Exercise aim:
Rewrite the listing from its first line through the line that contains "pos(413,14)", replacing "dropdown" with "menu" and leaving everything else unchanged.

>> START Extracted records

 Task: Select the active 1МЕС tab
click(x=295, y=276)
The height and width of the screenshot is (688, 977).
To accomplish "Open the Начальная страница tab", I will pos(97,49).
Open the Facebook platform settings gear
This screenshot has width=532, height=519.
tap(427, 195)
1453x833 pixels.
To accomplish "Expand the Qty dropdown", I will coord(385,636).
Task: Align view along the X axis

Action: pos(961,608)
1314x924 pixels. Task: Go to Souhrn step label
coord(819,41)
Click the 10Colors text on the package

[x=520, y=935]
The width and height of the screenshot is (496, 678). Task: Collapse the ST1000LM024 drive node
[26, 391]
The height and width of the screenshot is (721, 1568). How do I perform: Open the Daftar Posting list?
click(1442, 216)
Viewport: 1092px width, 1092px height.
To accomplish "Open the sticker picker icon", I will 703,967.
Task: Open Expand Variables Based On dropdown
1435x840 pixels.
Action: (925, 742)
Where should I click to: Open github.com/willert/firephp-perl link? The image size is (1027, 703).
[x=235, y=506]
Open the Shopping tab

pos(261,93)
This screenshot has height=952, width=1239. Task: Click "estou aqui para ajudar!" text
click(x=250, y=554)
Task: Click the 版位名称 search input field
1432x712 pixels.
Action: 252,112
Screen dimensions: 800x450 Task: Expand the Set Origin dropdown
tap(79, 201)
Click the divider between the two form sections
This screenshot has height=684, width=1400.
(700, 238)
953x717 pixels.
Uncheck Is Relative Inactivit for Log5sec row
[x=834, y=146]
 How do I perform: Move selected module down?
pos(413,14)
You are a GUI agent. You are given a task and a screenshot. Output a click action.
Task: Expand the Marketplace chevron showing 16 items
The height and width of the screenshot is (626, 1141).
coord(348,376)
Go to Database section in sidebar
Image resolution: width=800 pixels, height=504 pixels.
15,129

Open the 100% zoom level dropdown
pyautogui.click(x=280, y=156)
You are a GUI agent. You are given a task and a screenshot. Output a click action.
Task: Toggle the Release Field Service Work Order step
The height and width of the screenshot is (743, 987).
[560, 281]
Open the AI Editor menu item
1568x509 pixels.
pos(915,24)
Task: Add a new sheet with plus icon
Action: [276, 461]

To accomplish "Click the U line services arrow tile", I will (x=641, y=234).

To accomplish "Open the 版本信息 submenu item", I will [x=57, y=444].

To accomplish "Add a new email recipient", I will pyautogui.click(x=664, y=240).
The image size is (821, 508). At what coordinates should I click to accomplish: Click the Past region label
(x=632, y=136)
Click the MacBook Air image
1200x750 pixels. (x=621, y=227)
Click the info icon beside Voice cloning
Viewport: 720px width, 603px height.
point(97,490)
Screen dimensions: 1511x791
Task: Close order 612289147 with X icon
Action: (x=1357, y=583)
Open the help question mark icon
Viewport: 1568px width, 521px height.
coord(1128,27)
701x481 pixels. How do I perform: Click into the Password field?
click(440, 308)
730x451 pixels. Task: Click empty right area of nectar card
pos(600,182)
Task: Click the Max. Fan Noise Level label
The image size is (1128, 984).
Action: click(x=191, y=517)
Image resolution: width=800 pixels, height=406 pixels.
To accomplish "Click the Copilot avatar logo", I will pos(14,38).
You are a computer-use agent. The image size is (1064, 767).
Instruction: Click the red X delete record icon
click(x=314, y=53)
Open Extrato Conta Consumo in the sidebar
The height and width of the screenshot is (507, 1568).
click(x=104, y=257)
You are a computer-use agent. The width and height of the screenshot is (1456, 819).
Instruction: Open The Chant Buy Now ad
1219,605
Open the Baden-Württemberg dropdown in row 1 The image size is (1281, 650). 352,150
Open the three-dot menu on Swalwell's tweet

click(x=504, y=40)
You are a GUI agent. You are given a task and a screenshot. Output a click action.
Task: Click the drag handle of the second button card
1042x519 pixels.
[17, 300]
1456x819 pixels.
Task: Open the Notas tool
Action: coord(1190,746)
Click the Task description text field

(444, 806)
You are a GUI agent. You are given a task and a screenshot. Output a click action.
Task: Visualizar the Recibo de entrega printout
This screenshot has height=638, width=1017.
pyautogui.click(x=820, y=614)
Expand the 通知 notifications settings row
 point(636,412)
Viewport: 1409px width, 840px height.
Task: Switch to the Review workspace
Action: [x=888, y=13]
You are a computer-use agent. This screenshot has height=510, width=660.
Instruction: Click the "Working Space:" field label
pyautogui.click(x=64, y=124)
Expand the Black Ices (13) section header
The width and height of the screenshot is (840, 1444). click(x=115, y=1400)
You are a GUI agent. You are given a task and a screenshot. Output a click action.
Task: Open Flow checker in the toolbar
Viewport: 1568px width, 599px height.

>> END Extracted records

Worked answer:
 Task: Select the active 1МЕС tab
click(x=295, y=276)
The height and width of the screenshot is (688, 977).
To accomplish "Open the Начальная страница tab", I will pos(97,49).
Open the Facebook platform settings gear
This screenshot has width=532, height=519.
tap(427, 195)
1453x833 pixels.
To accomplish "Expand the Qty menu", I will coord(385,636).
Task: Align view along the X axis

Action: pos(961,608)
1314x924 pixels. Task: Go to Souhrn step label
coord(819,41)
Click the 10Colors text on the package

[x=520, y=935]
The width and height of the screenshot is (496, 678). Task: Collapse the ST1000LM024 drive node
[26, 391]
The height and width of the screenshot is (721, 1568). How do I perform: Open the Daftar Posting list?
click(1442, 216)
Viewport: 1092px width, 1092px height.
To accomplish "Open the sticker picker icon", I will 703,967.
Task: Open Expand Variables Based On menu
1435x840 pixels.
Action: (925, 742)
Where should I click to: Open github.com/willert/firephp-perl link? The image size is (1027, 703).
[x=235, y=506]
Open the Shopping tab

pos(261,93)
This screenshot has height=952, width=1239. Task: Click "estou aqui para ajudar!" text
click(x=250, y=554)
Task: Click the 版位名称 search input field
1432x712 pixels.
Action: 252,112
Screen dimensions: 800x450 Task: Expand the Set Origin menu
tap(79, 201)
Click the divider between the two form sections
This screenshot has height=684, width=1400.
(700, 238)
953x717 pixels.
Uncheck Is Relative Inactivit for Log5sec row
[x=834, y=146]
 How do I perform: Move selected module down?
pos(413,14)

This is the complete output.